PROBLEM TO SOLVE:
From the entries below, please gather each line containing the string "Click".

DATA TO USE:

───

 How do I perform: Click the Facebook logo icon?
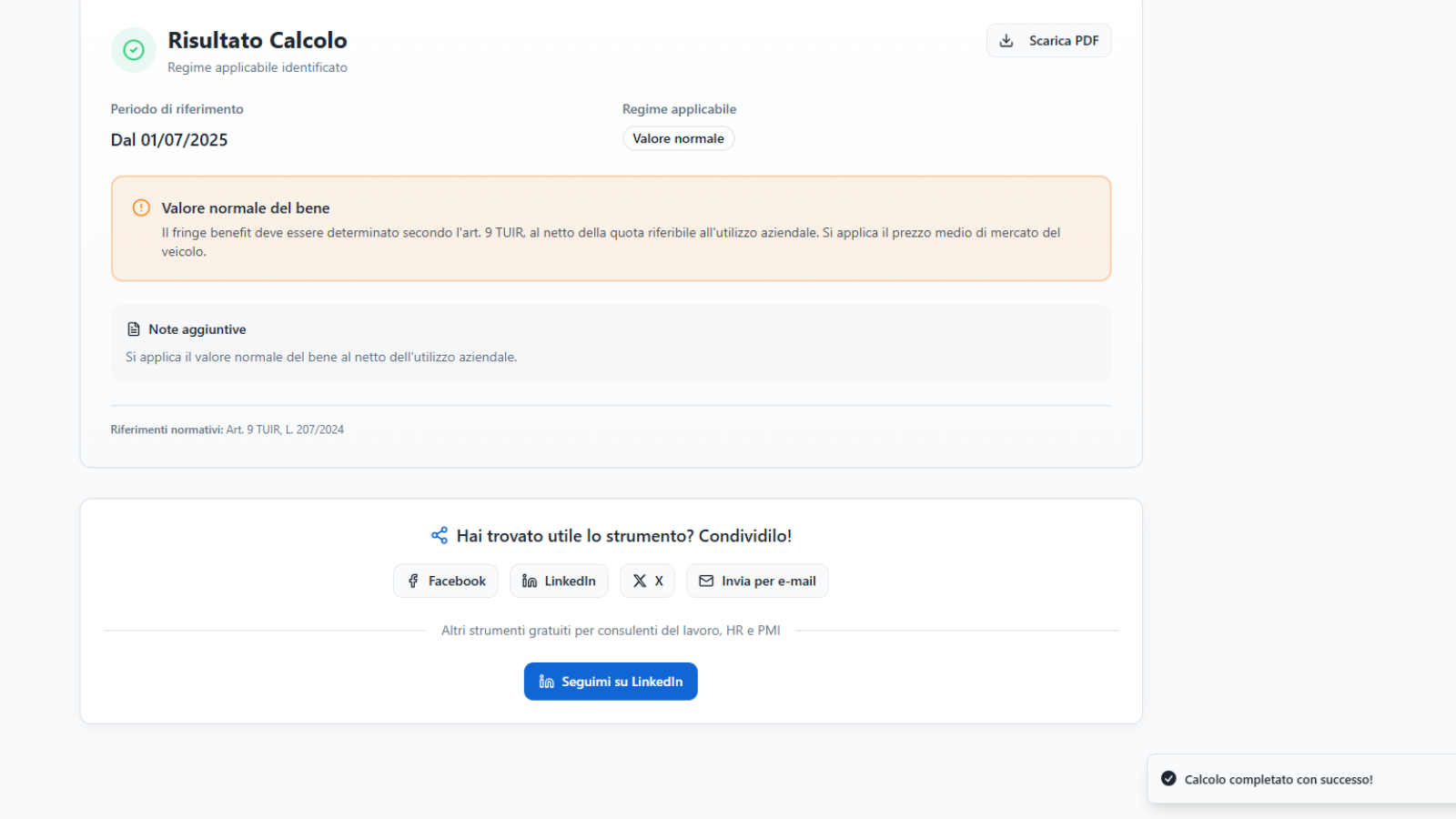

───

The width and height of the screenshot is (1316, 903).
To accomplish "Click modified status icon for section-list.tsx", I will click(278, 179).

───

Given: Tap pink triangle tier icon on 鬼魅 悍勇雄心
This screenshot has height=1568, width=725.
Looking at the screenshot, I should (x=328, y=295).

───

RESPONSE TO THE EXERCISE:
 How do I perform: Click the Facebook logo icon?
To accomplish "Click modified status icon for section-list.tsx", I will click(278, 179).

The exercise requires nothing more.